In particular, complex logic where data processing reference dates vary depending on classification values was included,
necessitating improvements in workflow readability and reusability.
2. Solution (Resolution Approach)
This project established solutions centered on two key validation tasks.
Validation Task 1
Converted existing BigQuery-based SQL to Databricks SQL tailored to the Databricks environment,
and restructured some repetitive logic using Databricks UDF to improve execution efficiency and management convenience.
Validation Task 2
After analyzing the workflows running in the Databricks environment,
redesigned them into a To-Be Airflow DAG structure to standardize workflow execution and operations.
3. Result (Achievements)
Based on existing processing logic, each step was restructured into Airflow Task units,
and logic requiring refactoring was separately modularized to improve structure.

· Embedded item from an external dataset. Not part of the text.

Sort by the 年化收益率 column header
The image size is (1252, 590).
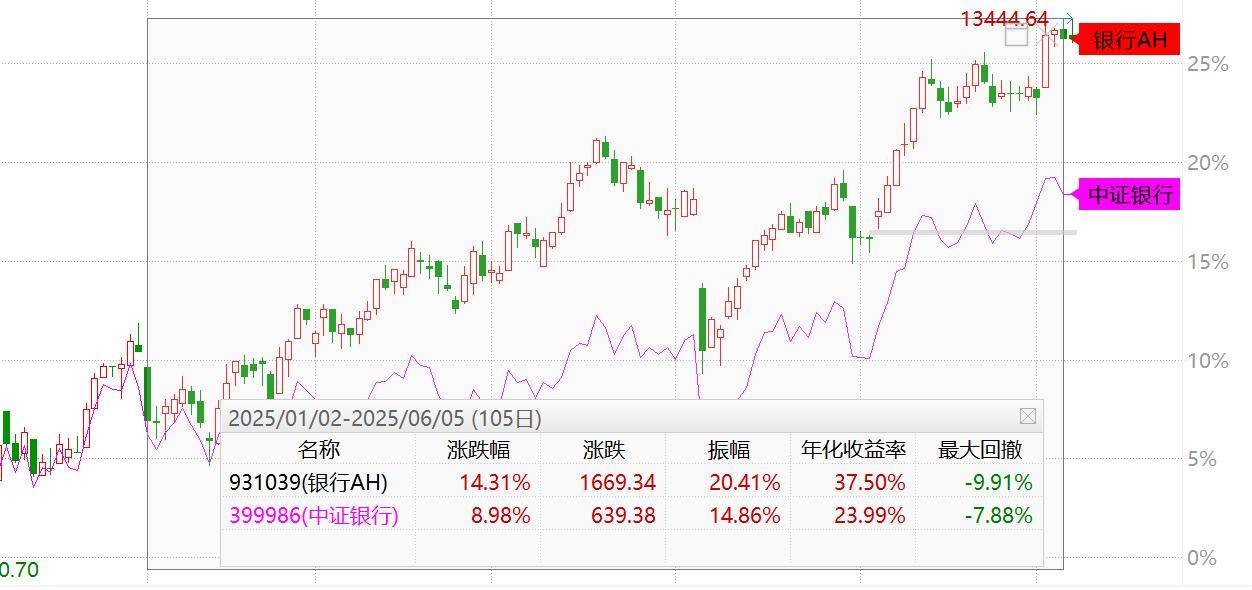point(853,450)
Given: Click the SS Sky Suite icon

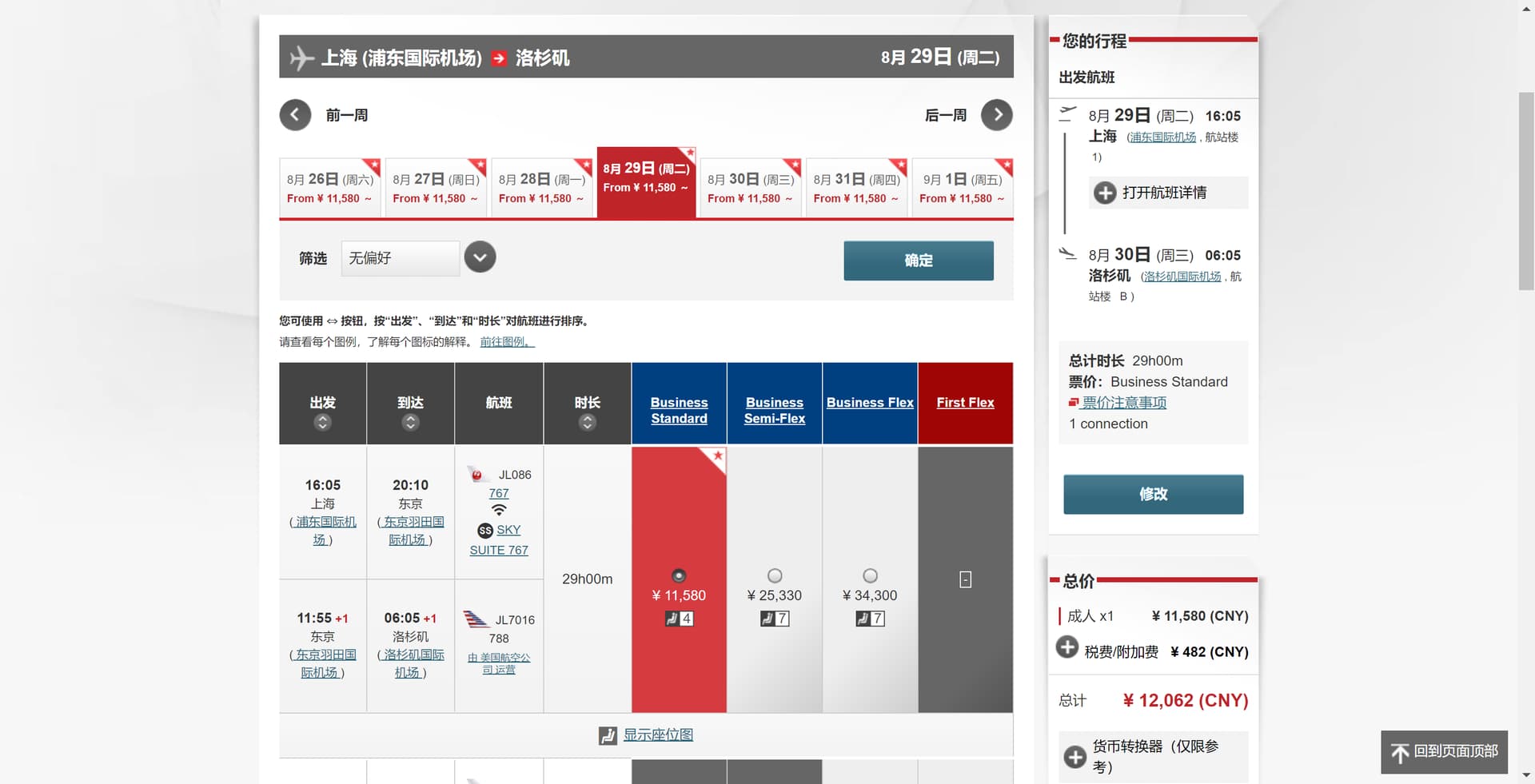Looking at the screenshot, I should pos(485,531).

Through function-level modularization work, code reusability and maintainability were enhanced,
and by conducting logic analysis prior to Airflow implementation, risks during the workflow transition process were minimized.
Additionally, for existing workflows composed of multiple SQL queries and individual function logic,
analysis centered on structure and execution flow was performed, enabling organization in a form conducive to future expansion and operations.
Expected Benefits
By converting Databricks workflows to Airflow DAG and conducting code refactoring in parallel,
the overall workflow execution time is shortened, and a foundation for eliminating unnecessary computations has been established.
Furthermore, through query structure optimization, improvements in data processing efficiency and operational stability are expected.